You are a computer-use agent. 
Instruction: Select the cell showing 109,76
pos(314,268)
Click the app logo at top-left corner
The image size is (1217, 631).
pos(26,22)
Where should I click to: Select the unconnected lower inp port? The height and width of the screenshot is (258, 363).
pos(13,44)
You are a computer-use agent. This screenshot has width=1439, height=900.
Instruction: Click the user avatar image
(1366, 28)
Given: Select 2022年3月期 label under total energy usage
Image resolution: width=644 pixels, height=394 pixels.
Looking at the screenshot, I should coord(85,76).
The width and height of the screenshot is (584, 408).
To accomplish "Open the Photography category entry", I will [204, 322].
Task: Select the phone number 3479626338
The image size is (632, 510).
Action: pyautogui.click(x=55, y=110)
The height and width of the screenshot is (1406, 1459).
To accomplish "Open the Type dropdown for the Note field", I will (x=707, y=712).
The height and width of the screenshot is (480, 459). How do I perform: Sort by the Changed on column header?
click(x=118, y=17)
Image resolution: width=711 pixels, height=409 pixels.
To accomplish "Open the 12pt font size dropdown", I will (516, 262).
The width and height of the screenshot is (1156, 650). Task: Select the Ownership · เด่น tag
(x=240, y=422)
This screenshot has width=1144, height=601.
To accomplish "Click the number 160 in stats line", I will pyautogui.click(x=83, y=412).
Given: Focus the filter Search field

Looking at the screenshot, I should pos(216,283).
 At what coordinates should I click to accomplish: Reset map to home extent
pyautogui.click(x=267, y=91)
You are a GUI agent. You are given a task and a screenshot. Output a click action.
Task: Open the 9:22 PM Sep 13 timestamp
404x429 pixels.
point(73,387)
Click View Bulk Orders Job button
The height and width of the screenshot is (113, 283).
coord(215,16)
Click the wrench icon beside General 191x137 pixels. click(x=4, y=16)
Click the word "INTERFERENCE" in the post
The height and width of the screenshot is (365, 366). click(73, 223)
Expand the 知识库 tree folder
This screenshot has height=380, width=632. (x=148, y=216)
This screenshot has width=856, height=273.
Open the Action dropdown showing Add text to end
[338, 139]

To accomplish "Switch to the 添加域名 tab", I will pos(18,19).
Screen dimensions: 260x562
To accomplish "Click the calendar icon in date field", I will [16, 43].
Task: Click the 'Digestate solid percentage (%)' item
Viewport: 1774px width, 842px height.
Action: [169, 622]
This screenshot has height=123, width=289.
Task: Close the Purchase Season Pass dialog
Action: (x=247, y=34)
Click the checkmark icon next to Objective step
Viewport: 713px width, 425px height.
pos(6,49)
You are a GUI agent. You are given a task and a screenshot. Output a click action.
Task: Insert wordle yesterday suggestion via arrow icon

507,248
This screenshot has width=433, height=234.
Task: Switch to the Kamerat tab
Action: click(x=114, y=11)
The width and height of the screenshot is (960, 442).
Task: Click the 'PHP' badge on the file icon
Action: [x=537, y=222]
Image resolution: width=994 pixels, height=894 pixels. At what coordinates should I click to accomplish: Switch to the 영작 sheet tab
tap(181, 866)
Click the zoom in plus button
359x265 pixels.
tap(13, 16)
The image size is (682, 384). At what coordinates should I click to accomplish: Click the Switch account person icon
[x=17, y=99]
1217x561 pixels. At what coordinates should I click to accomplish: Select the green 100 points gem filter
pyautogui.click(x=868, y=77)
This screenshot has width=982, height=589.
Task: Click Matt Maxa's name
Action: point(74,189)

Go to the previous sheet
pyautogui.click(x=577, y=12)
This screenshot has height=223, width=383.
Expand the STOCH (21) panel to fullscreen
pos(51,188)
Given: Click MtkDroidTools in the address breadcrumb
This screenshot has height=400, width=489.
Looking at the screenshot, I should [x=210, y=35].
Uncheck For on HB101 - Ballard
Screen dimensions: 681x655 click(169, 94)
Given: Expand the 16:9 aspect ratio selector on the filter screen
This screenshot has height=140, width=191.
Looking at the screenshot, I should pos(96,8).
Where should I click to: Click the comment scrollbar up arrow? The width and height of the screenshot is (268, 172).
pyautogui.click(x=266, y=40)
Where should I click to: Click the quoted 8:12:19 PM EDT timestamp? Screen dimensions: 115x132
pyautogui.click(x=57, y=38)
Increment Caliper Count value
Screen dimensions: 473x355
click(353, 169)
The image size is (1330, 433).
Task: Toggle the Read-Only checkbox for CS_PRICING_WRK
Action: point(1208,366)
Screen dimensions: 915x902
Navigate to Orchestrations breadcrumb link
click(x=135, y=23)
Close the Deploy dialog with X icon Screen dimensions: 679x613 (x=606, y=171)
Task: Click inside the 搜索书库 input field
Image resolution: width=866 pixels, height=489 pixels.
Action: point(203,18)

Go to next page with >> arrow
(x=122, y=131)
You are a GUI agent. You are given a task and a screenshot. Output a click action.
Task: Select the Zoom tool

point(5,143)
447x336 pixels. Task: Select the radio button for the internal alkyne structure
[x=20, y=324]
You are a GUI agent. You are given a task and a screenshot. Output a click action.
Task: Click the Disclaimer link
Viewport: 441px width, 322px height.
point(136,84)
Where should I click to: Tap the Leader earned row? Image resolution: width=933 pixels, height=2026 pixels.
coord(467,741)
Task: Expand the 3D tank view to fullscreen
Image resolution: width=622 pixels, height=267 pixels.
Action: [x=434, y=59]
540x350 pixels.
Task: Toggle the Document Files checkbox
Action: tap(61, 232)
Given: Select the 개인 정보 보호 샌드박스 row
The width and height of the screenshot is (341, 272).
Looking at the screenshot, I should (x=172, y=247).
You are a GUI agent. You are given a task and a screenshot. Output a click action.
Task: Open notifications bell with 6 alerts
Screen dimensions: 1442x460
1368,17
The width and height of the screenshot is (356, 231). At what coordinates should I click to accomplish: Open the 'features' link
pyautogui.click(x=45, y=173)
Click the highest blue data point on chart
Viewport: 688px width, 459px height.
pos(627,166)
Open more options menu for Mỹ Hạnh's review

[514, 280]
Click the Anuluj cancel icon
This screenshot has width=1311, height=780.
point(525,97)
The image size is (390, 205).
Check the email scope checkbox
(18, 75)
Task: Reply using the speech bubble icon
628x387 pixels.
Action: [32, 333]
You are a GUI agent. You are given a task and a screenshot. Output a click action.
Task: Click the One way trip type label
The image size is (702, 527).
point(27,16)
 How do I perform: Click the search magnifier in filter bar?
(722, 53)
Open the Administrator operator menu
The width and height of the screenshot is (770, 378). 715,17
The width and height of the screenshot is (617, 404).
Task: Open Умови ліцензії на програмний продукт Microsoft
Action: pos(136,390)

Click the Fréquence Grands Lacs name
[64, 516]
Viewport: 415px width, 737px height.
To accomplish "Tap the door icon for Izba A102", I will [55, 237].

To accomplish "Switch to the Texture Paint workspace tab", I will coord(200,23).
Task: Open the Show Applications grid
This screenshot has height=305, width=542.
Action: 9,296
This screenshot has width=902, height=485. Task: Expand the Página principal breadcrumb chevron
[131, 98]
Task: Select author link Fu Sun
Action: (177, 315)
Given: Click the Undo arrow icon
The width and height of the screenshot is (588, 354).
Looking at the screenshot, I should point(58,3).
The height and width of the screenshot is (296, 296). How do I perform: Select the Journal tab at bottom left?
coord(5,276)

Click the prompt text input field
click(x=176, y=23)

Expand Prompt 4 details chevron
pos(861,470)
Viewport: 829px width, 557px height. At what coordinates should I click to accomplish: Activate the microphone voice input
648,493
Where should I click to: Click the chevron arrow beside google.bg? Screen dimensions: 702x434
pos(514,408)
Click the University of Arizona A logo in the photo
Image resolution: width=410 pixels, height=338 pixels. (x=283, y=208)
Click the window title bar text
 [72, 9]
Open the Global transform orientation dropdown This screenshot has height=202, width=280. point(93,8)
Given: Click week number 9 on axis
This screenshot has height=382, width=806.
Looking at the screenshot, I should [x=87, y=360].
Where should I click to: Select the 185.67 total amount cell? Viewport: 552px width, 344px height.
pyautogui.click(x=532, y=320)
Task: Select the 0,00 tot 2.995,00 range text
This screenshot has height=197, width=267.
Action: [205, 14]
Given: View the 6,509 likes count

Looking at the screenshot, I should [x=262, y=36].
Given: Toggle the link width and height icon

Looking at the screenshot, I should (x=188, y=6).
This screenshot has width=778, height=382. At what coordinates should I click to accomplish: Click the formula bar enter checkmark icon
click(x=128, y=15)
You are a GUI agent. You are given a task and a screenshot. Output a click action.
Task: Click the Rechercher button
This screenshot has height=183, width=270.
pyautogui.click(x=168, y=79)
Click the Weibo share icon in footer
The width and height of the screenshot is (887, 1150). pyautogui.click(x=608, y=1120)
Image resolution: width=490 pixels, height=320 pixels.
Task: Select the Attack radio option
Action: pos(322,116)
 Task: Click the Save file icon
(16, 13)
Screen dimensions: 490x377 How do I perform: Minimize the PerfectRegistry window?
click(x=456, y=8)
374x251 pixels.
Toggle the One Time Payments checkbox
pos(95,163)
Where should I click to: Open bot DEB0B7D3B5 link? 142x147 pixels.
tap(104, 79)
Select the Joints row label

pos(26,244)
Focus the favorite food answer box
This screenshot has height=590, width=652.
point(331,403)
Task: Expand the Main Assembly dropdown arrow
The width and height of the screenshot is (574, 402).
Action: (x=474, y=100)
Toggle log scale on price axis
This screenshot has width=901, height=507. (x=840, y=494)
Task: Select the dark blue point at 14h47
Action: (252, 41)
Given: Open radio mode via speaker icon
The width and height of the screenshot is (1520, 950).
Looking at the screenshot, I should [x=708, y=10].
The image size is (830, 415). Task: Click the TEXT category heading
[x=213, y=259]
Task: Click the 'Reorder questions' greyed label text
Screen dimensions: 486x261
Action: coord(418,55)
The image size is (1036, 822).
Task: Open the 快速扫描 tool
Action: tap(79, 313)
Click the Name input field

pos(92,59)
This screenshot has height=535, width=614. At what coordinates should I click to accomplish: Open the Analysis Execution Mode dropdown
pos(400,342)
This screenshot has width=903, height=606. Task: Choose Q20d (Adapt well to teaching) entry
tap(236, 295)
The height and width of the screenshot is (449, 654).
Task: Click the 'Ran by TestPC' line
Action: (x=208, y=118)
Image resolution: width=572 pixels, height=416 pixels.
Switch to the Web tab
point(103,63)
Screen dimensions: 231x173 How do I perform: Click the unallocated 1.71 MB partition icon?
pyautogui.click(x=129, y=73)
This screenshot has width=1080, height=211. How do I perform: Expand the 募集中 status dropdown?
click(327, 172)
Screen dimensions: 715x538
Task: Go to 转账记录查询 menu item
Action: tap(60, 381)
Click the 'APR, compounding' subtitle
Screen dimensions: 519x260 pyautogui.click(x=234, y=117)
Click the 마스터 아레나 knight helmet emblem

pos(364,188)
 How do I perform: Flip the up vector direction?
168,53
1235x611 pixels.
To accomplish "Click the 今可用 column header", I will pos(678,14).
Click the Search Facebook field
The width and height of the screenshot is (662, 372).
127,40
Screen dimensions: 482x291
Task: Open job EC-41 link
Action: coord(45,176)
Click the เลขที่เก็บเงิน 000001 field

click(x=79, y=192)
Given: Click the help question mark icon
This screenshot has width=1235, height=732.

•••••

Problem requirements — Write down again, exactly as given, only the lines above that fall from the line with "Where should I click to: Click the chevron" to the line with "374x251 pixels.", inclusive.

Solution to this task —
Where should I click to: Click the chevron arrow beside google.bg? Screen dimensions: 702x434
pos(514,408)
Click the University of Arizona A logo in the photo
Image resolution: width=410 pixels, height=338 pixels. (x=283, y=208)
Click the window title bar text
 [72, 9]
Open the Global transform orientation dropdown This screenshot has height=202, width=280. point(93,8)
Given: Click week number 9 on axis
This screenshot has height=382, width=806.
Looking at the screenshot, I should [x=87, y=360].
Where should I click to: Select the 185.67 total amount cell? Viewport: 552px width, 344px height.
pyautogui.click(x=532, y=320)
Task: Select the 0,00 tot 2.995,00 range text
This screenshot has height=197, width=267.
Action: [205, 14]
Given: View the 6,509 likes count

Looking at the screenshot, I should [x=262, y=36].
Given: Toggle the link width and height icon

Looking at the screenshot, I should (x=188, y=6).
This screenshot has width=778, height=382. At what coordinates should I click to accomplish: Click the formula bar enter checkmark icon
click(x=128, y=15)
You are a GUI agent. You are given a task and a screenshot. Output a click action.
Task: Click the Rechercher button
This screenshot has height=183, width=270.
pyautogui.click(x=168, y=79)
Click the Weibo share icon in footer
The width and height of the screenshot is (887, 1150). pyautogui.click(x=608, y=1120)
Image resolution: width=490 pixels, height=320 pixels.
Task: Select the Attack radio option
Action: pos(322,116)
 Task: Click the Save file icon
(16, 13)
Screen dimensions: 490x377 How do I perform: Minimize the PerfectRegistry window?
click(x=456, y=8)
374x251 pixels.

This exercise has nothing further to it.